High ceilings in many fabs require rules for elevated spaces. When cleaning underfloor, issues with confined spaces arise and protocols must be observed for placing signs around the area. It’s not as obvious as a construction worker’s exposure to heat stroke, but custodians should know to drink enough water to counteract their exposure to the excessive aridity of cleanrooms.

Humans being what we are

Cleaners must comply with control regimens to keep contaminants out. These rules are over and above what a layman might expect of an employee. Cleanroom cleaners must be properly vetted and training must install a level of respect for regimens that empower continual, self-regulated compliance. For instance, cleanroom protocols may prohibit a technician with sunburn from entering due to the increased risk of flaking skin particles. That takes a standard of care on the part of employees that’s anything but standard. No smoking is allowed, and neither is gum. Hygiene procedures and specific clothing are required. A service partner’s ability to provide a pool of sufficiently vetted and trained labor that is able to meet key behavioral expectations throughout evolving semiconductor production needs is critical. In the event of a super-clean event, a fab may require a service partner to provide three times the workers required by any normal shift.

Wiping out costs

Meticulous work requires proper cleaning techniques, which can be very repetitive. A service partner trains their employees to use the repetitive nature of tasks to not only control contaminants but to produce efficiency.
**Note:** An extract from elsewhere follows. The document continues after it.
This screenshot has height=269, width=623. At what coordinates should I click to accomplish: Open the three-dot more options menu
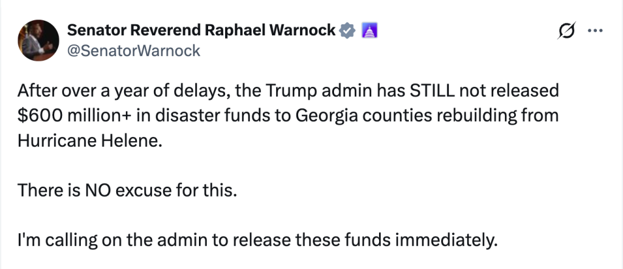click(x=593, y=31)
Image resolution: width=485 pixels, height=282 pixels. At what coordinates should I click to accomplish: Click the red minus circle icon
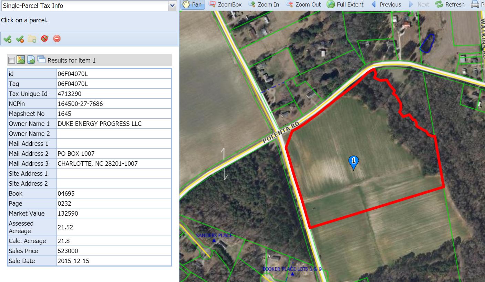click(57, 39)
A cleanroom can spend literally millions on wipes alone. Proper techniques can maximize the use of wipe surface to help control those costs. Efficient cleaning practices such as wiping patterns can control particles while also reducing waste. 
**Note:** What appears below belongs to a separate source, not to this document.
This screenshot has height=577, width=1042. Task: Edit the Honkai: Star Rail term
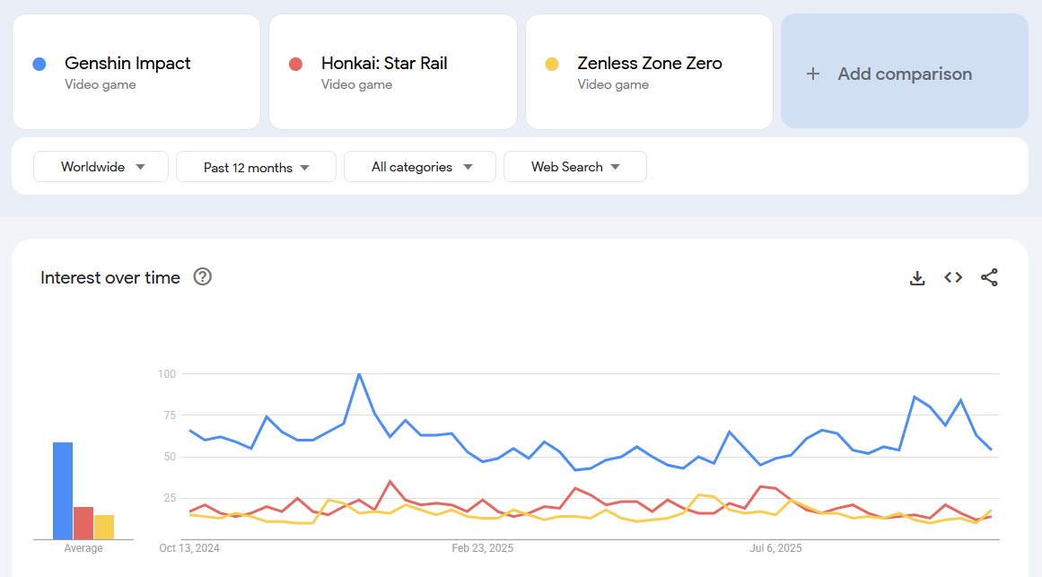[x=384, y=64]
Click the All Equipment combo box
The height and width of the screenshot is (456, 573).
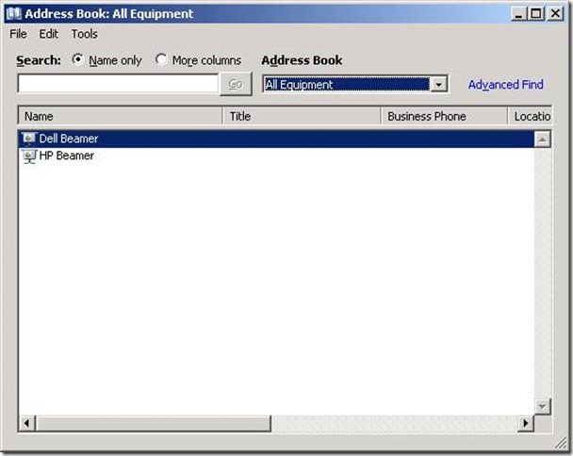pyautogui.click(x=346, y=85)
Documentation is more than a checkmark

On a basic level, compliance with standards requires that tasks be documented. If cleaning isn’t recorded, the cost of that cleaning is wasted — and, worse, the cost of repeating that cleaning may become a necessity to ensure standing operating procedures are met.
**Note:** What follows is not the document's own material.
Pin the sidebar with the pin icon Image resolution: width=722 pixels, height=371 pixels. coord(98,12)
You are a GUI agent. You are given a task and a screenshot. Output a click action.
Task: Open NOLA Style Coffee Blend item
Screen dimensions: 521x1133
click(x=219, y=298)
Training in special recordkeeping, such as cleanroom notebooks, may be required. Beyond the need to check off a few boxes, cleanroom cleaning requires a team that steps up to the responsibility of integrating their practices with the production team. Authorizations for needed equipment must be planned for to avoid delays. If work is needed in a certain bay, or a certain chase, notices must be given to affected tool operators.

Documented schedules require proactive attention y the cleaning team. Custodians must be prepared to work in and around an environment that could be live 24 hours a day, and prepared with the proper sign-offs to meet cleaning needs on time. All safety and compliance documentation must be completed in a timely manner so that all parties know that what needs to happen will happen when it’s supposed to happen — so that efforts are focused on protecting yield at all times.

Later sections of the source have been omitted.